▶ [Raw data]
^^^^
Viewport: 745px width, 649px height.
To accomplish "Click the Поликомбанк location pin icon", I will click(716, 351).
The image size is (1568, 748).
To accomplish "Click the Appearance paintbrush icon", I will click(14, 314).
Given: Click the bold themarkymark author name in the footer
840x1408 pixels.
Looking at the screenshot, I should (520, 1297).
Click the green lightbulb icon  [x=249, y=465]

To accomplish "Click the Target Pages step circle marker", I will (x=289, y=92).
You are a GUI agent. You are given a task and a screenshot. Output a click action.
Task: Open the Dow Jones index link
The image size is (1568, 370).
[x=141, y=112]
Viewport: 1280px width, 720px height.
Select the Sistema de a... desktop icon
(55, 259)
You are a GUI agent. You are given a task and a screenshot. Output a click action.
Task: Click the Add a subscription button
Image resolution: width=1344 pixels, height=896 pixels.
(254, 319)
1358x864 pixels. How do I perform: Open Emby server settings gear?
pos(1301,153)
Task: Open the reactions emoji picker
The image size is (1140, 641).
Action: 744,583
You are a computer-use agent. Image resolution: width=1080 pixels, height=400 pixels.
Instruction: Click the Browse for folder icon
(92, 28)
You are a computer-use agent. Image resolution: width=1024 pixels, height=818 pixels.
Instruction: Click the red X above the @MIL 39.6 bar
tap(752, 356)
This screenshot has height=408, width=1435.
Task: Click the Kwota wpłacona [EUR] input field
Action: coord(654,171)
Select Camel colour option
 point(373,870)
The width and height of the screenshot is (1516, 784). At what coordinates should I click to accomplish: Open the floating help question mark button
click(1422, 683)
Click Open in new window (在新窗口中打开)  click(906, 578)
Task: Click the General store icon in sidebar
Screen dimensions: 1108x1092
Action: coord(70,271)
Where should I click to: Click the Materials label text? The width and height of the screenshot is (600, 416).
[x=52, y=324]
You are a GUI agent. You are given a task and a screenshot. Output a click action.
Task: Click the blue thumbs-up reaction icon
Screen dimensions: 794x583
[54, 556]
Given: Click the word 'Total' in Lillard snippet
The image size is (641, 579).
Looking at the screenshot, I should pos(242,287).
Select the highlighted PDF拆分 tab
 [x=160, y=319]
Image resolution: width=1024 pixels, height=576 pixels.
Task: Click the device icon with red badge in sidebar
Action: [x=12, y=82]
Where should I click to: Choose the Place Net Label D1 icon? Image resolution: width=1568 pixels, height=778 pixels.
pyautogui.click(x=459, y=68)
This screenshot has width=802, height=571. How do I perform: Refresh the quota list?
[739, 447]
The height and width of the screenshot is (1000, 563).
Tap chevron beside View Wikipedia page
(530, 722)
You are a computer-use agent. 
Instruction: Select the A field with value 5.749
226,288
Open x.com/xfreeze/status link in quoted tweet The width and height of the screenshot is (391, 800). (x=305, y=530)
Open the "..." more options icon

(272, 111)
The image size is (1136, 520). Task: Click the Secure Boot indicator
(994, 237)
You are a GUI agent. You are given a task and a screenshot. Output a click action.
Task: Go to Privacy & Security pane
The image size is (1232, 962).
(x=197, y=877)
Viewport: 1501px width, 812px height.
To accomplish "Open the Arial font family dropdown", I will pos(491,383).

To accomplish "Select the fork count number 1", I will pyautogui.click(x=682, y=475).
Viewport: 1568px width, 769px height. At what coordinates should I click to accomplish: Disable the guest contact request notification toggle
^^^^
Word for word, extract all the records.

Viewport: 745px width, 649px height.
To accomplish "Click the Поликомбанк location pin icon", I will click(716, 351).
The image size is (1568, 748).
To accomplish "Click the Appearance paintbrush icon", I will click(14, 314).
Given: Click the bold themarkymark author name in the footer
840x1408 pixels.
Looking at the screenshot, I should (520, 1297).
Click the green lightbulb icon  [x=249, y=465]

To accomplish "Click the Target Pages step circle marker", I will (x=289, y=92).
You are a GUI agent. You are given a task and a screenshot. Output a click action.
Task: Open the Dow Jones index link
The image size is (1568, 370).
[x=141, y=112]
Viewport: 1280px width, 720px height.
Select the Sistema de a... desktop icon
(55, 259)
You are a GUI agent. You are given a task and a screenshot. Output a click action.
Task: Click the Add a subscription button
Image resolution: width=1344 pixels, height=896 pixels.
(254, 319)
1358x864 pixels. How do I perform: Open Emby server settings gear?
pos(1301,153)
Task: Open the reactions emoji picker
The image size is (1140, 641).
Action: 744,583
You are a computer-use agent. Image resolution: width=1080 pixels, height=400 pixels.
Instruction: Click the Browse for folder icon
(92, 28)
You are a computer-use agent. Image resolution: width=1024 pixels, height=818 pixels.
Instruction: Click the red X above the @MIL 39.6 bar
tap(752, 356)
This screenshot has height=408, width=1435.
Task: Click the Kwota wpłacona [EUR] input field
Action: coord(654,171)
Select Camel colour option
 point(373,870)
The width and height of the screenshot is (1516, 784). At what coordinates should I click to accomplish: Open the floating help question mark button
click(1422, 683)
Click Open in new window (在新窗口中打开)  click(906, 578)
Task: Click the General store icon in sidebar
Screen dimensions: 1108x1092
Action: coord(70,271)
Where should I click to: Click the Materials label text? The width and height of the screenshot is (600, 416).
[x=52, y=324]
You are a GUI agent. You are given a task and a screenshot. Output a click action.
Task: Click the blue thumbs-up reaction icon
Screen dimensions: 794x583
[54, 556]
Given: Click the word 'Total' in Lillard snippet
The image size is (641, 579).
Looking at the screenshot, I should pos(242,287).
Select the highlighted PDF拆分 tab
 [x=160, y=319]
Image resolution: width=1024 pixels, height=576 pixels.
Task: Click the device icon with red badge in sidebar
Action: [x=12, y=82]
Where should I click to: Choose the Place Net Label D1 icon? Image resolution: width=1568 pixels, height=778 pixels.
pyautogui.click(x=459, y=68)
This screenshot has width=802, height=571. How do I perform: Refresh the quota list?
[739, 447]
The height and width of the screenshot is (1000, 563).
Tap chevron beside View Wikipedia page
(530, 722)
You are a computer-use agent. 
Instruction: Select the A field with value 5.749
226,288
Open x.com/xfreeze/status link in quoted tweet The width and height of the screenshot is (391, 800). (x=305, y=530)
Open the "..." more options icon

(272, 111)
The image size is (1136, 520). Task: Click the Secure Boot indicator
(994, 237)
You are a GUI agent. You are given a task and a screenshot. Output a click action.
Task: Go to Privacy & Security pane
The image size is (1232, 962).
(x=197, y=877)
Viewport: 1501px width, 812px height.
To accomplish "Open the Arial font family dropdown", I will pos(491,383).

To accomplish "Select the fork count number 1", I will pyautogui.click(x=682, y=475).
Viewport: 1568px width, 769px height. At what coordinates should I click to accomplish: Disable the guest contact request notification toggle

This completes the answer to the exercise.